PROBLEM DETAILS:
From the line holding "The image size is (1456, 819)." to the final line of the entries, set down each line exactly, including both, and nothing more.

── SUPPLIED DATA

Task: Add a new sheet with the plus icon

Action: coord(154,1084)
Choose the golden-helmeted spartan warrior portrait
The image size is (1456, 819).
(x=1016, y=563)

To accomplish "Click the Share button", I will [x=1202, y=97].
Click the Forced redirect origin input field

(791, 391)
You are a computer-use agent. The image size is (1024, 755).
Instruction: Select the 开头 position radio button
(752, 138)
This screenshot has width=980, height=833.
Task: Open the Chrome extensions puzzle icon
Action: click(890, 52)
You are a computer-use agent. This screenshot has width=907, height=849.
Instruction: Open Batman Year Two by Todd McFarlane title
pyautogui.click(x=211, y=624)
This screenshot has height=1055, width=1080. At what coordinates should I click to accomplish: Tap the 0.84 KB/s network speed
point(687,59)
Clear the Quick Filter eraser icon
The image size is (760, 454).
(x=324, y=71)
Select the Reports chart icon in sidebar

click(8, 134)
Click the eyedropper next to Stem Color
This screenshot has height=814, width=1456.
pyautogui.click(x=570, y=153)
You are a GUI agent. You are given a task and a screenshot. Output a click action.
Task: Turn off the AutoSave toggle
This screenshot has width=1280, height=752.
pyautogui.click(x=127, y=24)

────

ANSWER BOX:
The image size is (1456, 819).
(x=1016, y=563)

To accomplish "Click the Share button", I will [x=1202, y=97].
Click the Forced redirect origin input field

(791, 391)
You are a computer-use agent. The image size is (1024, 755).
Instruction: Select the 开头 position radio button
(752, 138)
This screenshot has width=980, height=833.
Task: Open the Chrome extensions puzzle icon
Action: click(890, 52)
You are a computer-use agent. This screenshot has width=907, height=849.
Instruction: Open Batman Year Two by Todd McFarlane title
pyautogui.click(x=211, y=624)
This screenshot has height=1055, width=1080. At what coordinates should I click to accomplish: Tap the 0.84 KB/s network speed
point(687,59)
Clear the Quick Filter eraser icon
The image size is (760, 454).
(x=324, y=71)
Select the Reports chart icon in sidebar

click(8, 134)
Click the eyedropper next to Stem Color
This screenshot has height=814, width=1456.
pyautogui.click(x=570, y=153)
You are a GUI agent. You are given a task and a screenshot. Output a click action.
Task: Turn off the AutoSave toggle
This screenshot has width=1280, height=752.
pyautogui.click(x=127, y=24)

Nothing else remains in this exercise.